Evet, kamplar uzun geçiyor ve biz de böyle eğleniyoruz. Fatih Hoca'nın kamplarında kendinizi çok rahat hissedersiniz. Yaptığım taklitler hem takım arkadaşlarıma hem de bana moral kaynağı oluyor. En azından biraz gülebiliyoruz. Çünkü herkesin sıkıntıları var. Mesleğimiz son derece zorlu ve yıpratıcı. Dışarıdan görüldüğü gibi herkes 10 milyon dolarları kazanıp da bankalara koymuyor. Bütün futbolcular çok yoruluyor ve bazen geceleri bile uykusuz kalıyor. Hepimizin morale ihtiyacı var. Sınırı bilecek şekilde eğlenmeye çalışıyoruz.
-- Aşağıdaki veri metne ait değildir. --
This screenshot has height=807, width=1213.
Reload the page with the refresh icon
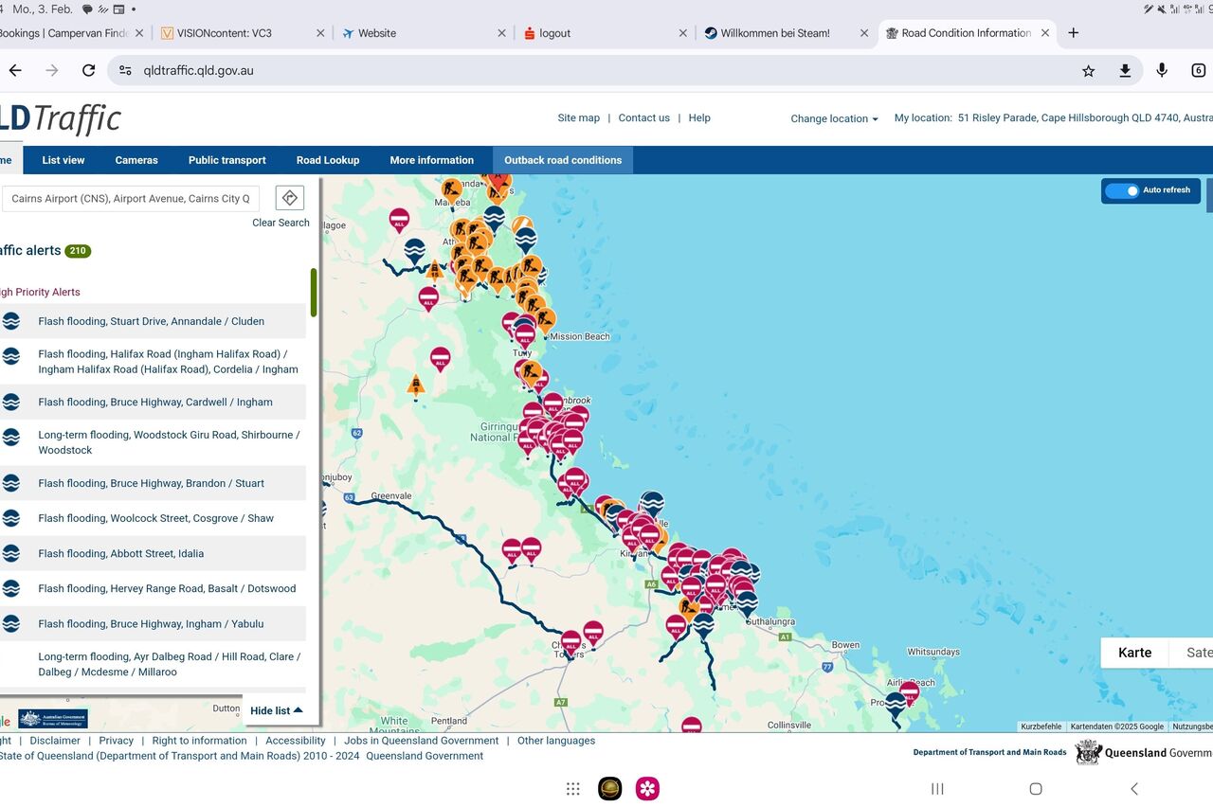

Ama artık bu taklitleri de yapmıyorum. İnsanlar "şımardı" şeklinde bir yanlış anlamayla karşılayınca ben de kendimi frenledim.

İleride bu işi profesyonelce yapmayı düşünüyor musun peki?

Yok hayır. Profesyonellere saygım büyük, onları çok seviyorum. Geçenlerde Ata Demirer'i izlemeye gittim. Hatta benim bir reklamımla dalga geçiyordu. İlk fırsatta Cem Yılmaz'ı da izleyeceğim. Sanata, sanatçıya, güldüren insanlara çok büyük saygım var.

Peki Ata Demirer ve Cem Yılmaz senin bu özelliğini biliyor mu?

Hayır, ama onlarla tanışmayı çok isterim. Bir kere Cem Yılmaz'la konuştum. Bir gazetede yazı yazmaya başlamış ve benim için "velet" diye bir kelime kullanmış. Onun için arayıp "Yanlış anlama" dedi. Kesinlikle yanlış anlamadığımı söyledim ve beni aradığı için çok sevindim. Alp Kırşan'la da tanışmıştım. O da çok iyi bir oyuncu. Ayrıca Demet Akbağ'ı çok beğeniyorum. Sanatçıları gerçekten çok seviyorum. Onların çok zor bir meslekleri olduğunu biliyorum. Ama benim saygı duyduğum sanatçılar gerçekten işini yapan insanlar. Gündemi meşgul edenlerden, televolecilerden bahsetmiyorum.

Son olarak vermek istediğin bir mesaj var mı?

Biz de genç insanlarız. Bizim de gezmeye eğlenmeye, kız arkadaş edinmeye hakkımız var. Bizim de hata yapma şansımız olduğunu düşünüyorum. Bana olmasa bile altyapıdan çıkan arkadaşlarımızın başına böyle şeyler gelmesin. Çünkü benim hiç beklemediğim bir şeydi ve gözümden yaş geldi. Galatasaray taraftarından küfür yemek çok üzücü bir şey. Sadece şunu bilsinler, biz de onlar kadar üzülüyoruz.